** PROBLEM **
Render every entry exactly as it appears.

** Collected data **
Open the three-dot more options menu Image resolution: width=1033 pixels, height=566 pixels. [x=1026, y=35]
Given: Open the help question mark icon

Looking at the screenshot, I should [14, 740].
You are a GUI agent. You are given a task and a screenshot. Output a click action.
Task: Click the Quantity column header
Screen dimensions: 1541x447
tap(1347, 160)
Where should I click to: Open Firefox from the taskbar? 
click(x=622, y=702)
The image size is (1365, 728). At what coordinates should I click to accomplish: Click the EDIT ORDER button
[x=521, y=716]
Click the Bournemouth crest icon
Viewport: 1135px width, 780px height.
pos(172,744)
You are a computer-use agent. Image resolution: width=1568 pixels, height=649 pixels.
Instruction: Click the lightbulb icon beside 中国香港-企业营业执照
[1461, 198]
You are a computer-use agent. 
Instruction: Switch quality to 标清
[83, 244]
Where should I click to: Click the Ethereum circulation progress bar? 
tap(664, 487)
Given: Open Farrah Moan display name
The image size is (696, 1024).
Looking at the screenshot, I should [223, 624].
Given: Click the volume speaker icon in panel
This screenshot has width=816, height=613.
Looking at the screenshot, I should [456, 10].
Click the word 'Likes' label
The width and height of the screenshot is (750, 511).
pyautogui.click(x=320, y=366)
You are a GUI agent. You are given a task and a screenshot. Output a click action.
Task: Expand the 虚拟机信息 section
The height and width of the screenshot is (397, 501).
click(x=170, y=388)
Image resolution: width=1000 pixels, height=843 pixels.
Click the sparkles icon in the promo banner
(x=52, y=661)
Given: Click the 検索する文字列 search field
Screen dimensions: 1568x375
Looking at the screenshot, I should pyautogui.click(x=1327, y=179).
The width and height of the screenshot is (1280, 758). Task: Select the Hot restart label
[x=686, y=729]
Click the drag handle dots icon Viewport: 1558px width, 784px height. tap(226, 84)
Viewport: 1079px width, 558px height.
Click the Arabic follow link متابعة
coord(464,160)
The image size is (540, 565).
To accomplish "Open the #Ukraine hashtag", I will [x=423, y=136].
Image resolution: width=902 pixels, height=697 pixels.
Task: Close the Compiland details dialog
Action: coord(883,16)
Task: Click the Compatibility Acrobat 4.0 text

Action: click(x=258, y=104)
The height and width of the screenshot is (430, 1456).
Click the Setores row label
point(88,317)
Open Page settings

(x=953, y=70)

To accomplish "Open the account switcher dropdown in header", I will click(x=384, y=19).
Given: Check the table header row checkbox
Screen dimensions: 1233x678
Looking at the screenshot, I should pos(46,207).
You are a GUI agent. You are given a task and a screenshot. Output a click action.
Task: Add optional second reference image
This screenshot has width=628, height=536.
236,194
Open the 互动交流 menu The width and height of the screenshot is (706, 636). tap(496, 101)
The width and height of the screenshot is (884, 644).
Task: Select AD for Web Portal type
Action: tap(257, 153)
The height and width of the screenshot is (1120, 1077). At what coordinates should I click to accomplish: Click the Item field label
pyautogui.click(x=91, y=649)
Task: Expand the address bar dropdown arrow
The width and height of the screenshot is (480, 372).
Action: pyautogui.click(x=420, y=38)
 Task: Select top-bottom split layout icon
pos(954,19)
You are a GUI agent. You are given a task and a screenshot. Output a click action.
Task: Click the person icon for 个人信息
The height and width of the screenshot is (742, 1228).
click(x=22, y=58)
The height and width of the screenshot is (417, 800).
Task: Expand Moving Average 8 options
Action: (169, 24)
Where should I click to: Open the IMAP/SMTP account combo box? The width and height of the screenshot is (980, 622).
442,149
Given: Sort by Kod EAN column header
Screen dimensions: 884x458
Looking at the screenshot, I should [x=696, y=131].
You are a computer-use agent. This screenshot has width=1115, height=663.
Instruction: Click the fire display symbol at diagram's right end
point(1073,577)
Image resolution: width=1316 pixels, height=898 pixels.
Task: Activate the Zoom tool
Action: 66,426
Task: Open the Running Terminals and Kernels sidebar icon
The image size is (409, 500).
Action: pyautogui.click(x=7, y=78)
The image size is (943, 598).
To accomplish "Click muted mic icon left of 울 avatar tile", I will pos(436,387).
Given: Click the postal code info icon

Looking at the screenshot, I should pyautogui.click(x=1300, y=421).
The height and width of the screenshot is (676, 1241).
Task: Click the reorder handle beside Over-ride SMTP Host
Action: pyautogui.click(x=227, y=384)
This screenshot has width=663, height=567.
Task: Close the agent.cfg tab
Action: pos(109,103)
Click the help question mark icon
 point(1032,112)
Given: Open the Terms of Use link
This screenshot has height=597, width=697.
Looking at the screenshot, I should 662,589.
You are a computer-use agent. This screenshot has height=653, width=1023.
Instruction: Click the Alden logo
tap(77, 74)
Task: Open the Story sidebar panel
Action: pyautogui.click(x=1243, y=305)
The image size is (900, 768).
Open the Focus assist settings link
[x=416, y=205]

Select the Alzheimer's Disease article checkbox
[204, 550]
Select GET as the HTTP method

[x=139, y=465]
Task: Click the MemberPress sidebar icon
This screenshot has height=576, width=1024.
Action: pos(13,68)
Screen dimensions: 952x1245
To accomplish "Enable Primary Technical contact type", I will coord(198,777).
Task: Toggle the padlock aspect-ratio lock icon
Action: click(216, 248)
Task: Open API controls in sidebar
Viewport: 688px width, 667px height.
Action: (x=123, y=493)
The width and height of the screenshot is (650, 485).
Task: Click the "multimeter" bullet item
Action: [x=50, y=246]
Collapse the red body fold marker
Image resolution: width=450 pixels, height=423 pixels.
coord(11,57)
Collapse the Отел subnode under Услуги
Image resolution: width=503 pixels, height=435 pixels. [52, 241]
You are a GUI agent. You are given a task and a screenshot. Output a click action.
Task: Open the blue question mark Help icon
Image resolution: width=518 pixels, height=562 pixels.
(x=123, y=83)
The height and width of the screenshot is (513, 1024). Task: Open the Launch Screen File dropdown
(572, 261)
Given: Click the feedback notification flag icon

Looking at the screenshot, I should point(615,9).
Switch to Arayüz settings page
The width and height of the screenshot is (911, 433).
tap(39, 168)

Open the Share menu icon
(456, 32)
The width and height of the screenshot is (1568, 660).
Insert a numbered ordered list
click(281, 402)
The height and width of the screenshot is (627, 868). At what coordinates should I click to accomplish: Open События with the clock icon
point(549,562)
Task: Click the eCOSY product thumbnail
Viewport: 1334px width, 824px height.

** OUTPUT BELOW **
Open the three-dot more options menu Image resolution: width=1033 pixels, height=566 pixels. [x=1026, y=35]
Given: Open the help question mark icon

Looking at the screenshot, I should [14, 740].
You are a GUI agent. You are given a task and a screenshot. Output a click action.
Task: Click the Quantity column header
Screen dimensions: 1541x447
tap(1347, 160)
Where should I click to: Open Firefox from the taskbar? 
click(x=622, y=702)
The image size is (1365, 728). At what coordinates should I click to accomplish: Click the EDIT ORDER button
[x=521, y=716]
Click the Bournemouth crest icon
Viewport: 1135px width, 780px height.
pos(172,744)
You are a computer-use agent. Image resolution: width=1568 pixels, height=649 pixels.
Instruction: Click the lightbulb icon beside 中国香港-企业营业执照
[1461, 198]
You are a computer-use agent. 
Instruction: Switch quality to 标清
[83, 244]
Where should I click to: Click the Ethereum circulation progress bar? 
tap(664, 487)
Given: Open Farrah Moan display name
The image size is (696, 1024).
Looking at the screenshot, I should [223, 624].
Given: Click the volume speaker icon in panel
This screenshot has width=816, height=613.
Looking at the screenshot, I should [456, 10].
Click the word 'Likes' label
The width and height of the screenshot is (750, 511).
pyautogui.click(x=320, y=366)
You are a GUI agent. You are given a task and a screenshot. Output a click action.
Task: Expand the 虚拟机信息 section
The height and width of the screenshot is (397, 501).
click(x=170, y=388)
Image resolution: width=1000 pixels, height=843 pixels.
Click the sparkles icon in the promo banner
(x=52, y=661)
Given: Click the 検索する文字列 search field
Screen dimensions: 1568x375
Looking at the screenshot, I should pyautogui.click(x=1327, y=179).
The width and height of the screenshot is (1280, 758). Task: Select the Hot restart label
[x=686, y=729]
Click the drag handle dots icon Viewport: 1558px width, 784px height. tap(226, 84)
Viewport: 1079px width, 558px height.
Click the Arabic follow link متابعة
coord(464,160)
The image size is (540, 565).
To accomplish "Open the #Ukraine hashtag", I will [x=423, y=136].
Image resolution: width=902 pixels, height=697 pixels.
Task: Close the Compiland details dialog
Action: coord(883,16)
Task: Click the Compatibility Acrobat 4.0 text

Action: click(x=258, y=104)
The height and width of the screenshot is (430, 1456).
Click the Setores row label
point(88,317)
Open Page settings

(x=953, y=70)

To accomplish "Open the account switcher dropdown in header", I will click(x=384, y=19).
Given: Check the table header row checkbox
Screen dimensions: 1233x678
Looking at the screenshot, I should pos(46,207).
You are a GUI agent. You are given a task and a screenshot. Output a click action.
Task: Add optional second reference image
This screenshot has width=628, height=536.
236,194
Open the 互动交流 menu The width and height of the screenshot is (706, 636). tap(496, 101)
The width and height of the screenshot is (884, 644).
Task: Select AD for Web Portal type
Action: tap(257, 153)
The height and width of the screenshot is (1120, 1077). At what coordinates should I click to accomplish: Click the Item field label
pyautogui.click(x=91, y=649)
Task: Expand the address bar dropdown arrow
The width and height of the screenshot is (480, 372).
Action: pyautogui.click(x=420, y=38)
 Task: Select top-bottom split layout icon
pos(954,19)
You are a GUI agent. You are given a task and a screenshot. Output a click action.
Task: Click the person icon for 个人信息
The height and width of the screenshot is (742, 1228).
click(x=22, y=58)
The height and width of the screenshot is (417, 800).
Task: Expand Moving Average 8 options
Action: (169, 24)
Where should I click to: Open the IMAP/SMTP account combo box? The width and height of the screenshot is (980, 622).
442,149
Given: Sort by Kod EAN column header
Screen dimensions: 884x458
Looking at the screenshot, I should [x=696, y=131].
You are a computer-use agent. This screenshot has width=1115, height=663.
Instruction: Click the fire display symbol at diagram's right end
point(1073,577)
Image resolution: width=1316 pixels, height=898 pixels.
Task: Activate the Zoom tool
Action: 66,426
Task: Open the Running Terminals and Kernels sidebar icon
The image size is (409, 500).
Action: pyautogui.click(x=7, y=78)
The image size is (943, 598).
To accomplish "Click muted mic icon left of 울 avatar tile", I will pos(436,387).
Given: Click the postal code info icon

Looking at the screenshot, I should pyautogui.click(x=1300, y=421).
The height and width of the screenshot is (676, 1241).
Task: Click the reorder handle beside Over-ride SMTP Host
Action: pyautogui.click(x=227, y=384)
This screenshot has width=663, height=567.
Task: Close the agent.cfg tab
Action: pos(109,103)
Click the help question mark icon
 point(1032,112)
Given: Open the Terms of Use link
This screenshot has height=597, width=697.
Looking at the screenshot, I should 662,589.
You are a computer-use agent. This screenshot has height=653, width=1023.
Instruction: Click the Alden logo
tap(77, 74)
Task: Open the Story sidebar panel
Action: pyautogui.click(x=1243, y=305)
The image size is (900, 768).
Open the Focus assist settings link
[x=416, y=205]

Select the Alzheimer's Disease article checkbox
[204, 550]
Select GET as the HTTP method

[x=139, y=465]
Task: Click the MemberPress sidebar icon
This screenshot has height=576, width=1024.
Action: pos(13,68)
Screen dimensions: 952x1245
To accomplish "Enable Primary Technical contact type", I will coord(198,777).
Task: Toggle the padlock aspect-ratio lock icon
Action: click(216, 248)
Task: Open API controls in sidebar
Viewport: 688px width, 667px height.
Action: (x=123, y=493)
The width and height of the screenshot is (650, 485).
Task: Click the "multimeter" bullet item
Action: [x=50, y=246]
Collapse the red body fold marker
Image resolution: width=450 pixels, height=423 pixels.
coord(11,57)
Collapse the Отел subnode under Услуги
Image resolution: width=503 pixels, height=435 pixels. [52, 241]
You are a GUI agent. You are given a task and a screenshot. Output a click action.
Task: Open the blue question mark Help icon
Image resolution: width=518 pixels, height=562 pixels.
(x=123, y=83)
The height and width of the screenshot is (513, 1024). Task: Open the Launch Screen File dropdown
(572, 261)
Given: Click the feedback notification flag icon

Looking at the screenshot, I should point(615,9).
Switch to Arayüz settings page
The width and height of the screenshot is (911, 433).
tap(39, 168)

Open the Share menu icon
(456, 32)
The width and height of the screenshot is (1568, 660).
Insert a numbered ordered list
click(281, 402)
The height and width of the screenshot is (627, 868). At what coordinates should I click to accomplish: Open События with the clock icon
point(549,562)
Task: Click the eCOSY product thumbnail
Viewport: 1334px width, 824px height.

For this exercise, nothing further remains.